=== Exercise aim ===
In the data below, replace "Search tabs" with "Search button" and reproduce every line with no other change.

(Entries for locating text and elements)

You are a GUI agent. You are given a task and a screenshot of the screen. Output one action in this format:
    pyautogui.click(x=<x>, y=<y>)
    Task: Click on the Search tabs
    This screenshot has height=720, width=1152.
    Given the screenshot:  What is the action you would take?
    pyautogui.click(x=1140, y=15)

=== Reply ===
You are a GUI agent. You are given a task and a screenshot of the screen. Output one action in this format:
    pyautogui.click(x=<x>, y=<y>)
    Task: Click on the Search button
    This screenshot has height=720, width=1152.
    Given the screenshot:  What is the action you would take?
    pyautogui.click(x=1140, y=15)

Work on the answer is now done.